Crisis Democracy: Conversations on Politics in America will encourage the university community to reflect on, interpret, and imagine the future of political participation, inclusion and expression. Conversations between academics and local organizers will explore topics including: legal developments that affect citizen democratic participation, debates over free speech and safe spaces, and the shifting configurations of social movements.
The Futures of Law and Political Inclusion panel features:
Jowei Chen, Associate Professor, Political Science, University of Michigan
Ellen D. Katz, Ralph W. Aigler Professor of Law, University of Michigan
Reuben Miller, Assistant Professor, School of Social Service Administration, University of Chicago
Jowei Chen is an associate professor of political science at the University of Michigan. His research interests include distributive politics, executive agencies and legislatures. He has studied how legislators' pork-barreling strategies are shaped by the electoral geography of their districts, and he has examined how government spending influences voters. He is also interested in the political control of executive agencies.
Ellen D. Katz, the Ralph W. Aigler Professor of Law at the University of Michigan, writes and teaches about election law, civil rights and remedies, and equal protection. Her scholarship addresses questions of minority representation, political equality, and the role of institutions in crafting and implementing anti-discrimination laws. Professor Katz has published numerous articles, including an influential empirical study of litigation under the Voting Rights Act. Prior to joining the Michigan Law faculty, Professor Katz practiced as an attorney with the appellate sections of the US Department of Justice's Civil Division and its Environment and Natural Resources Division.
Reuben Jonathan Miller is an assistant pProfessor at the University of Chicago in the School of Social Service Administration (SSA) and a faculty affiliate at the Center for the Study of Race, Politics and Culture.

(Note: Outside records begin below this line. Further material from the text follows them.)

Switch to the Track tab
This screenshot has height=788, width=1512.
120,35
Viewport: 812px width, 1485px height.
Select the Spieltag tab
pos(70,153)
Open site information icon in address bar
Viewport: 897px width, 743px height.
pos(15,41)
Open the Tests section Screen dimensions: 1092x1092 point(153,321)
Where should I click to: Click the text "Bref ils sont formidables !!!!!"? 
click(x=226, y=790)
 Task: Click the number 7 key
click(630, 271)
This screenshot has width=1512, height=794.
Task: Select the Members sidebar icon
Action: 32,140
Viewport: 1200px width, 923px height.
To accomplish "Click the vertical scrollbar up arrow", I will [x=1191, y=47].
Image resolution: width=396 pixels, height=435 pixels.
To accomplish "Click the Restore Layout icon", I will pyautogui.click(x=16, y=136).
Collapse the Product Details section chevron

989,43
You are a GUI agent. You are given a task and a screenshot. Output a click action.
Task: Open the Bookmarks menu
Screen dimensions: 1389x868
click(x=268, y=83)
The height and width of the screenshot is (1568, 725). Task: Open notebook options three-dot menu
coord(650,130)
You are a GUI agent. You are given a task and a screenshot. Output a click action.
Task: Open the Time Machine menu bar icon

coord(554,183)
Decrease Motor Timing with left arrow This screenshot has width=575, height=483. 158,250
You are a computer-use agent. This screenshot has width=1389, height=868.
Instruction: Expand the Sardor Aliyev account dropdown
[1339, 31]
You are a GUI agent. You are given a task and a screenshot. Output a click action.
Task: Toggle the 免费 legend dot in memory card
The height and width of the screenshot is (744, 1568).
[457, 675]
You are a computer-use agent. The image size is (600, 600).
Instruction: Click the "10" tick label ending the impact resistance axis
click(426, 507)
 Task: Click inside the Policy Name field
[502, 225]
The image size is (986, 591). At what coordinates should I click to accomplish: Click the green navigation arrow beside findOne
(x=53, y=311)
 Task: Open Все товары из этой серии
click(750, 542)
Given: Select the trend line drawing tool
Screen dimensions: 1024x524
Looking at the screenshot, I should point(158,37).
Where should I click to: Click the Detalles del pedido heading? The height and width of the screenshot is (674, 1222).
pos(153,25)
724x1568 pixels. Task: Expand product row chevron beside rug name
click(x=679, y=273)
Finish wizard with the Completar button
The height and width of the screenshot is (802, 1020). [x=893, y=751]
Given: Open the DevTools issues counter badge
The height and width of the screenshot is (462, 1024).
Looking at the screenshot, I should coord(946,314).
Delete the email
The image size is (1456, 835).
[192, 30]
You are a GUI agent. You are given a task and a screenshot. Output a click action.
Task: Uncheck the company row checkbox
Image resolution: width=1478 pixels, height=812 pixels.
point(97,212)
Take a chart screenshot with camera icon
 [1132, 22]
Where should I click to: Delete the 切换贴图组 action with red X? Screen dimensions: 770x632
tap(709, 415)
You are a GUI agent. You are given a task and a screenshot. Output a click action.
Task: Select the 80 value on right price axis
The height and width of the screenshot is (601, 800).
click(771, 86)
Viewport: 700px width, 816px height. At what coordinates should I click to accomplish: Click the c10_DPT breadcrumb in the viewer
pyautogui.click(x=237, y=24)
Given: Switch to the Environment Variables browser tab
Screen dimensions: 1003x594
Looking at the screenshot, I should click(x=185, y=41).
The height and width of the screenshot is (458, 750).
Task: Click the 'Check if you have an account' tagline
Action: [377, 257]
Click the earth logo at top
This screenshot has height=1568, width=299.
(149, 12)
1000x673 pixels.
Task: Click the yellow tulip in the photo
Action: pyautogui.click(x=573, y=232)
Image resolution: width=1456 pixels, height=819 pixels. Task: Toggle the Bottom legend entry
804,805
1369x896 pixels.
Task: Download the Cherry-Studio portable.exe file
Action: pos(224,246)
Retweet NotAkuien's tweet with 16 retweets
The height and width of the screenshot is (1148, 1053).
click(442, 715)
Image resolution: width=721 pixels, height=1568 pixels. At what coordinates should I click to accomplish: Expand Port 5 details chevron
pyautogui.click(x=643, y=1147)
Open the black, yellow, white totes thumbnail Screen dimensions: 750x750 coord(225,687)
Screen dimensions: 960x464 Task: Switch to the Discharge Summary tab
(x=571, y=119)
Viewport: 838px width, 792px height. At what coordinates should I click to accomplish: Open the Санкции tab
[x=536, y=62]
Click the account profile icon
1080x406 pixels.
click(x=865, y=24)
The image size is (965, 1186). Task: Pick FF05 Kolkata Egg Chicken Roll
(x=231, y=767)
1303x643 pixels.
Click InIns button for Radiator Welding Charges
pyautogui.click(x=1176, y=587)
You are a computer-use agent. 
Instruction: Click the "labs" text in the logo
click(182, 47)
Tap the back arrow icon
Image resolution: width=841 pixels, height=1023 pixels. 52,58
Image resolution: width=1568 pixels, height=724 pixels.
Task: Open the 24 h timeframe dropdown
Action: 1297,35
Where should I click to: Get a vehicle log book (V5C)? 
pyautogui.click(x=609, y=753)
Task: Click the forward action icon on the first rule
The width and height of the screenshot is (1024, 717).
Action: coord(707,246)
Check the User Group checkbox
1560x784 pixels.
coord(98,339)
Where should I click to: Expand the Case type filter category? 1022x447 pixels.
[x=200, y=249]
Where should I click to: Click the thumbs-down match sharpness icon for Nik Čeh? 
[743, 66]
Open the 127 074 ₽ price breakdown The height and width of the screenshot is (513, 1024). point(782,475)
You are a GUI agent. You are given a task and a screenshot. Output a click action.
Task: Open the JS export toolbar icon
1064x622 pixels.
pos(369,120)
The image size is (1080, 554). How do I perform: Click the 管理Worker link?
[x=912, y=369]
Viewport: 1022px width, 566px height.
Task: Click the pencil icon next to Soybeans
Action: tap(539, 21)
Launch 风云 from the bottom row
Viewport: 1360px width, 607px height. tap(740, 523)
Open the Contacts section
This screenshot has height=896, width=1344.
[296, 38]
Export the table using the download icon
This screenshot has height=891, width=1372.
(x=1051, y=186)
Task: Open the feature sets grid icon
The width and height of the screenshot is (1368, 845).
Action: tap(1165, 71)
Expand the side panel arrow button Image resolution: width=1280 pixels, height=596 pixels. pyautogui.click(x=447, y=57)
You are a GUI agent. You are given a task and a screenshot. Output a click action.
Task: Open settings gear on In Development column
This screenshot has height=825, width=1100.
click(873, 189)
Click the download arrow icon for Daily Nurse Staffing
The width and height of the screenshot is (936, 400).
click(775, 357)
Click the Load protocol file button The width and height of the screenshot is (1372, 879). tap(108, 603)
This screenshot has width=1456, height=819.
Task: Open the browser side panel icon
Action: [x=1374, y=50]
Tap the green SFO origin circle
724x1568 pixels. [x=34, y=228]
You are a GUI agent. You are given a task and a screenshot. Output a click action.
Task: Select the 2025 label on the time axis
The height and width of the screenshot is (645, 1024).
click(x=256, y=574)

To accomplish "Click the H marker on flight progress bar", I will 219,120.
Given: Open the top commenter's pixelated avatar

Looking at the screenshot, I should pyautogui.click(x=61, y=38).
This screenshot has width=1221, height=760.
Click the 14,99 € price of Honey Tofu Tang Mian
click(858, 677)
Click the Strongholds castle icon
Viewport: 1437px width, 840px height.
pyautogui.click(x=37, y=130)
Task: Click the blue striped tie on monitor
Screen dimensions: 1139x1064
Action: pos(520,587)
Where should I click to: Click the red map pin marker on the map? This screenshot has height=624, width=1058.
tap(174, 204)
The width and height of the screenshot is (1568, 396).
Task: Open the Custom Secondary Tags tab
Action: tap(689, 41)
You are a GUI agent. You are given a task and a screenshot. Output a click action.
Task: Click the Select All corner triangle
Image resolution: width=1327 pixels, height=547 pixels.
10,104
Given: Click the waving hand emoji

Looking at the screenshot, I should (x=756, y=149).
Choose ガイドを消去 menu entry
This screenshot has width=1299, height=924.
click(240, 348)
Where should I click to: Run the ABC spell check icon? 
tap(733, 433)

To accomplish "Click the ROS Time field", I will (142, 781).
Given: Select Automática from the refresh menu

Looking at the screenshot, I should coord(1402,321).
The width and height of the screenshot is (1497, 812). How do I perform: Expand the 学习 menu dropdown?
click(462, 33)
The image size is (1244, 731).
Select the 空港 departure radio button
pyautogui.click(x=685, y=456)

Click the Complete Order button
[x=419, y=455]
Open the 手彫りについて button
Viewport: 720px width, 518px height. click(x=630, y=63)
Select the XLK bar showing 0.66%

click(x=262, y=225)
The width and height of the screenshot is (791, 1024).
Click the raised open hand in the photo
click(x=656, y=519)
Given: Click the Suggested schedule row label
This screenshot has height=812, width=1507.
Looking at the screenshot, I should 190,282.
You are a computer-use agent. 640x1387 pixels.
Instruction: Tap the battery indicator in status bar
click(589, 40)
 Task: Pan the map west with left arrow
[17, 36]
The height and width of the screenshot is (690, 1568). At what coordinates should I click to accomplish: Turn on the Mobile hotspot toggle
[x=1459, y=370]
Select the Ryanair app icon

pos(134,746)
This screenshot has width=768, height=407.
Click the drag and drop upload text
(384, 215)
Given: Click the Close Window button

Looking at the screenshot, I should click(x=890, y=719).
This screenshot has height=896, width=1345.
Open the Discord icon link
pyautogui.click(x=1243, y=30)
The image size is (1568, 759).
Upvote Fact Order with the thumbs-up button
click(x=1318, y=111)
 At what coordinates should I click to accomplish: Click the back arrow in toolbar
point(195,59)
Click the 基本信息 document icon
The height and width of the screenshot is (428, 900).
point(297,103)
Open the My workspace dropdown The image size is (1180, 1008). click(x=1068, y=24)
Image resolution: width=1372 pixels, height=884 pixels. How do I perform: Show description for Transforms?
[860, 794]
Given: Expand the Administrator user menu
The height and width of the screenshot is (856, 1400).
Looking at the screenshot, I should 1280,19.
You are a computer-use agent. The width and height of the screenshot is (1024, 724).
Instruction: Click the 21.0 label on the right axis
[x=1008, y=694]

His research examines life at the intersections of race, crime control, and social welfare policy. Miller has conducted fieldwork in Chicago, Detroit, and New York City, examining how law, policy and emergent practices of state and third-party supervision changed the contours of citizenship, activism, community, and family life for poor black Americans and the urban poor more broadly.
This LSA Bicentennial Theme Semester event is presented with support from the College of Literature, Science, and the Arts and the University of Michigan Bicentennial Office. Additional support provided by the Department of History and the Eisenberg Institute for Historical Studies.